Lace Paloma is the youngest mermaid in her family’s show. Her dreams of swimming in their underwater performances are cut short when disaster strikes and she falls victim to what seems to Corbeau black magic. After all, every Paloma knows that the lightest touch of a Corbeau feather is poison.
Cluck Corbeau has always been an outsider. Especially in his own family. While the other Corbeaus take to the highest trees for their winged feats in each show, Cluck remains on the ground and in the background. An afterthought. He doesn’t believe the stories that Paloma scales are poison but he is certain that Paloma malice ruined his grandfather’s life.
When Cluck saves a girl in the woods, he doesn’t know he’s saving a Paloma or bringing her into his family’s inner circle. Lace and Cluck have every reason to hate each other, every reason to be afraid. But they also understand each other and what it means to be cast out by the people who should hold you the closest.
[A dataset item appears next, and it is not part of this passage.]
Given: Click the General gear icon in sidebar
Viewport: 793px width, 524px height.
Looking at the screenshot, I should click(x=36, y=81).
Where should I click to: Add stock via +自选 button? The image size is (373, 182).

Twenty years ago something terrible happened in Almendro when the Palomas and the Corbeaus came to town. The sour memories and bitter rivalries still linger when they return each year. As Lace and Cluck learn more about their families, and themselves, they might learn enough to end the feud between their families once and for all in The Weight of Feathers (2016) by Anne-Marie McLemore.
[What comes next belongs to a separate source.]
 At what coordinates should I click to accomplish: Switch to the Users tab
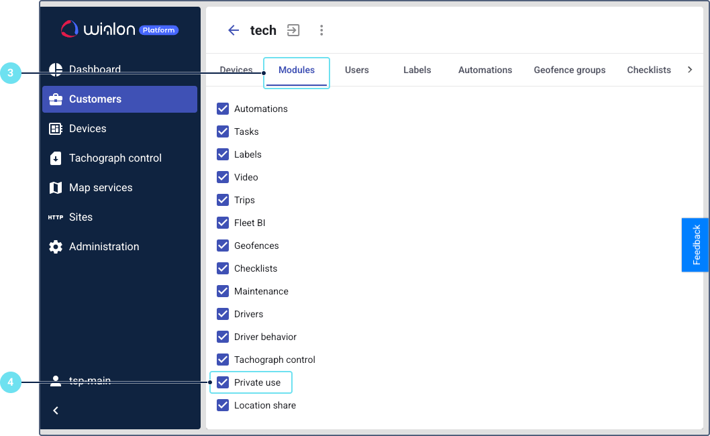click(356, 70)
The Weight of Feathers is McLemore’s first novel. Her debut was also a finalist for the 2016 William C. Morris YA Debut Award.
This novel is written in close third person narration which alternates between Lace and Cluck. It is also very grounded in the cultural identity of each family–Spanish for the Palomas and French (particularly Romani) for the Corbeaus–with proverbs and sayings at the start of each chapter section (Spanish for Lace and French for Cluck). Words and phrases in both Spanish and French are peppered throughout the dialogue and narrative as well (thought it is worth noting that a style decision was made to italicize these words).
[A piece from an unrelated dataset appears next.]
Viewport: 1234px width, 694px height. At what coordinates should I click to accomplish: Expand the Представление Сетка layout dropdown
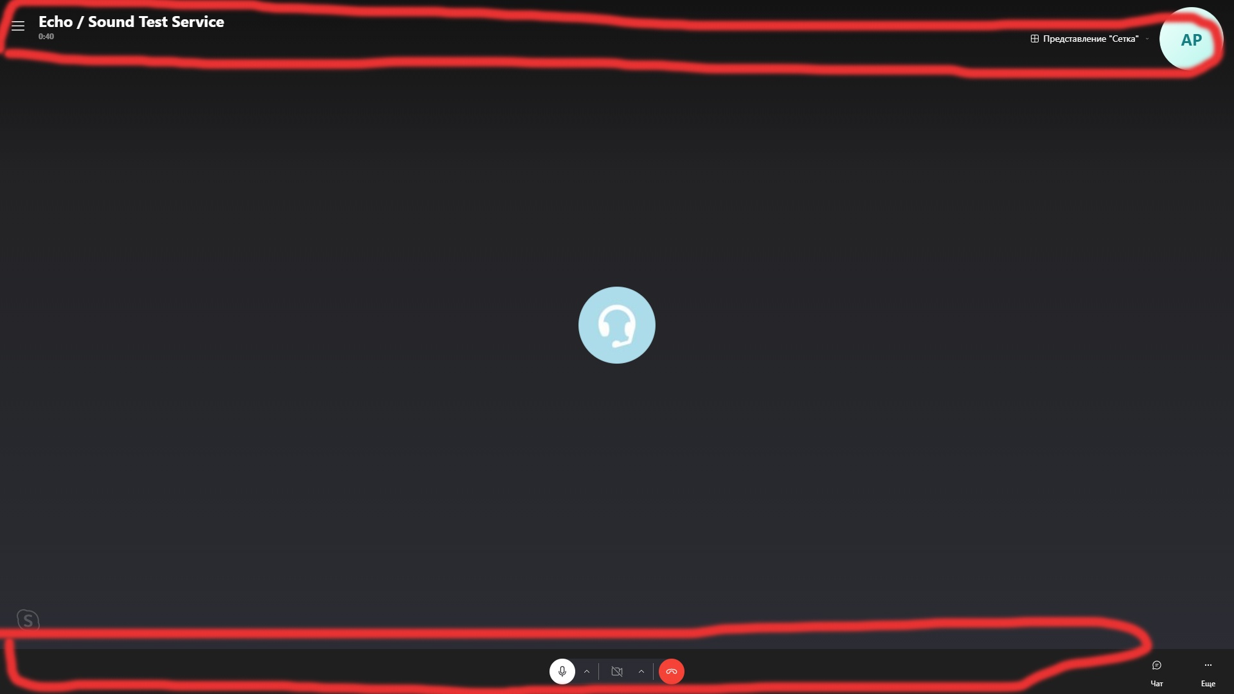click(1147, 38)
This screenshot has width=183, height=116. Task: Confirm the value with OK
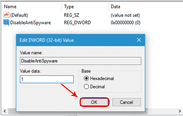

The real strength of The Weight of Feathers is in McLemore’s strong characterization and the emotional tension at the heart of this story. While readers do not get a lot of explanation for how the Palomas have scales for birthmarks or what the Corbeaus grow feathers in their hair, it largely doesn’t matter. Lace and Cluck are real enough and authentic enough that the details of their backgrounds pale against the scope of their current story and possible romance.
The Weight of Feathers combines a heady blend of magic realism and romance in this story of mysterious performers, a small town, and a forbidden love reminiscent of Romeo and Juliette. Recommended for fans of magic realism and introspective novels with strong, subtle characters.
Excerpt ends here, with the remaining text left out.